▶ [Enunciado 1]: De acordo com o excerto sobre o documentário de Vivienne Westwood, em que dia, a que horas e em que sala o filme passa no Doclisboa?
▶ [Enunciado 2]: Prossiga o excerto sobre o documentário de Vivienne Westwood a partir do ponto em que termina.

▶ [Excerto]:
- - - - -
Quando estreou o seu primeiro documentário de longa-metragem, Westwood: Punk, Icon, Activist, na edição deste ano do Festival de Cinema de Sundance, a realizadora britânica Lorna Tucker estava compreensivelmente nervosa. Nos últimos três dias quase não tinha dormido e provavelmente não iria dormir nada nos seguintes, pois a rainha da moda britânica rapidamente se distanciou do filme.

“O documentário sobre Vivienne Westwood, com exibição prevista para este ano, Westwood: Punk, Icon, Activist, foi produzido e realizado por uma terceira entidade e como se apresenta actualmente não é aprovado por Vivienne Westwood”, divulgou a empresa da criadora britânica em comunicado. “Lorna Tucker pediu para filmar o activismo de Vivienne e acompanhou-a ao longo de alguns anos, mas não chega a haver sequer cinco minutos de activismo no filme, e em vez disso surgem muitas imagens de moda antigas que se podem ver gratuitamente na Internet. É uma pena, porque o filme é medíocre, e Vivienne e Andreas não o são.” O filme passa no Doclisboa neste sábado, às 21h30, no Grande Auditório da Culturgest, em Lisboa.

A comendadora Vivienne Westwood, de 77 anos, tinha aceitado introduzir Tucker, uma ex-modelo, no seio do seu mundo no pressuposto de fazer um filme sobre o seu activismo na área ambiental. Já antes tinha apoiado um documentário de Tucker acerca de mulheres maltratadas, e Tucker tinha realizado em 2013 uma curta-metragem de moda para o projecto de Westwood Climate Revolution (Red shoes, com Lily Cole), tendo também colaborado numa série de curtas-metragens quando Vivienne Westwood foi editora convidada da revista britânica Dazed. Tucker estava nervosa aquando da nossa entrevista no Sundance, porque estava bem ciente de que Westwood poderia ter uma reacção intempestiva, isto, apesar de já ter visto o filme antes do festival.

“Queria informar”
- - - - -
▶ [Dados apresentados]:

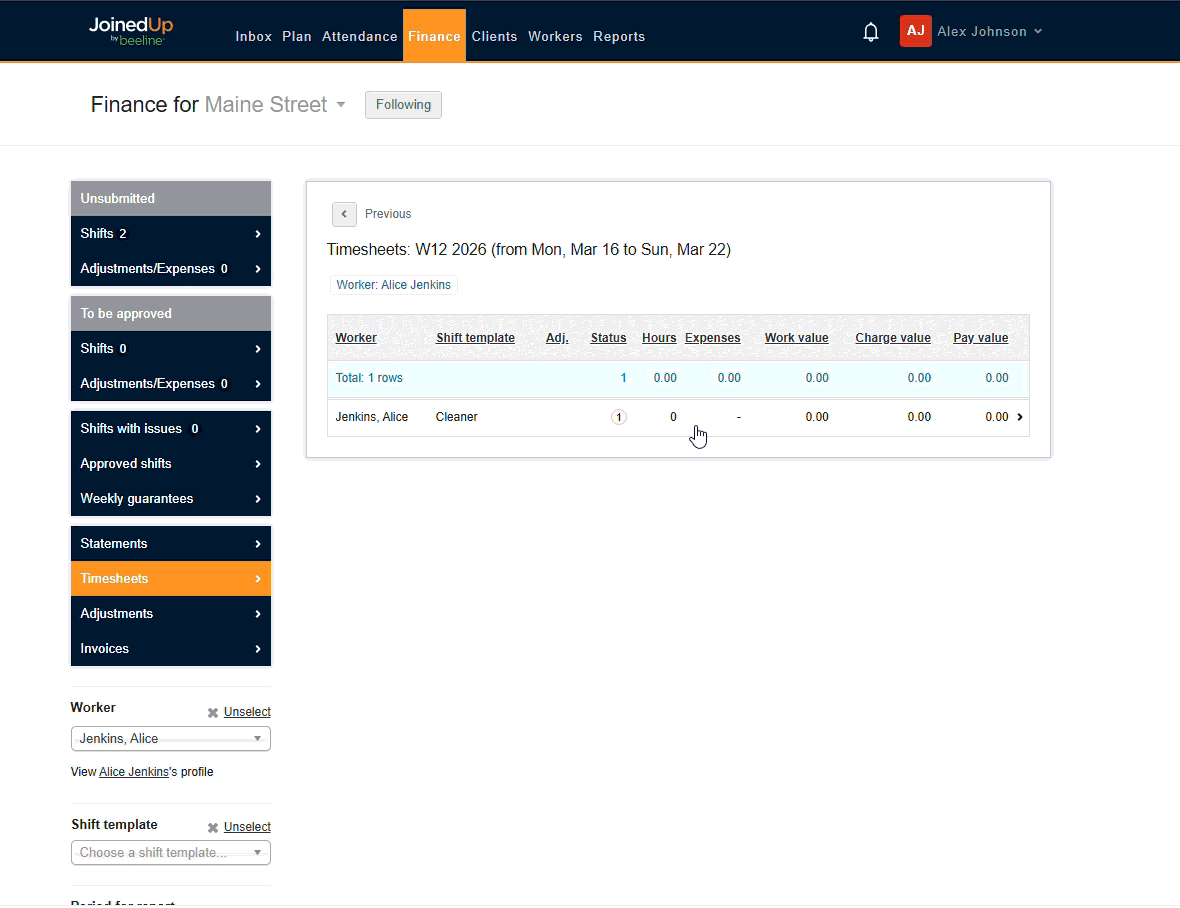Click the JoinedUp logo
This screenshot has height=908, width=1180.
click(130, 30)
- - - - -
▶ [Resolução 1]: Neste sábado, às 21h30, no Grande Auditório da Culturgest, em Lisboa.

▶ [Resolução 2]:
“Ela riu-se e bateu palmas e a sua opinião foi que não havia suficiente activismo nele e percebi perfeitamente o que ela queria dizer”, recorda Tucker. “Mas tinha de existir um equilíbrio e eu também queria fazer um filme que as pessoas pudessem ver. Vamos exibir na Internet quatro curtas-metragens acerca do seu activismo a anteceder a estreia do filme, de modo que as pessoas possam ter uma noção das diversas coisas que ela faz, mas enquanto contadora de uma história eu tinha de me distanciar e não ser uma superfã e não fazer algo apenas baseada nas necessidades e desejos dela. Queria informar as pessoas. É mesmo muito difícil quando se está a fazer um filme com alguém e sobre esse alguém. Para contar toda a história é necessário manter a nossa independência.”    

Tucker obteve um acesso sem precedentes à estilista e ao mundo em que ela vive. Westwood nunca colocou a sua empresa em bolsa e ainda detém e gere o seu império, e Tucker concentrou o seu filme na designer, enquanto esta ia abrindo lojas nas capitais da moda, Paris e Nova Iorque. Podemos acompanhar a sua equipa, enquanto ela trabalha nas suas criações e também quando concretiza o seu activismo na luta contra as perfurações petrolíferas e as alterações climáticas — mesmo que apenas por breves momentos.

“Quis fazer este filme para que todo o mundo se sentisse tão impressionado como eu fiquei quando pela primeira vez me encontrei com Vivienne, quando vi como ela efectivamente tenta concretizar todas as medidas e o faz com imensa energia”, explica Tucker. “Tem sido muito agradável ouvir as pessoas a dizer que o filme explica bem por que razão ela é tão apaixonada e por que razão se atira a pés juntos. Os amigos e familiares dela que viram o filme dizem que nunca a tinham visto tão genuína. Quanto à Vivienne,  acho que nunca ouvi falar de um artista que tenha ficado cem por cento contente quando se recosta na cadeira e se vê a si próprio.” 

Pesquisando os primeiros anos de vida de Westwood com a ajuda de uma equipa de arquivistas, Tucker descobriu algumas preciosas imagens reveladoras da sua luta para ser aceite. Num determinado ponto do filme, alguns conservadores riem-se dela quando se encontra com a princesa Diana de Gales.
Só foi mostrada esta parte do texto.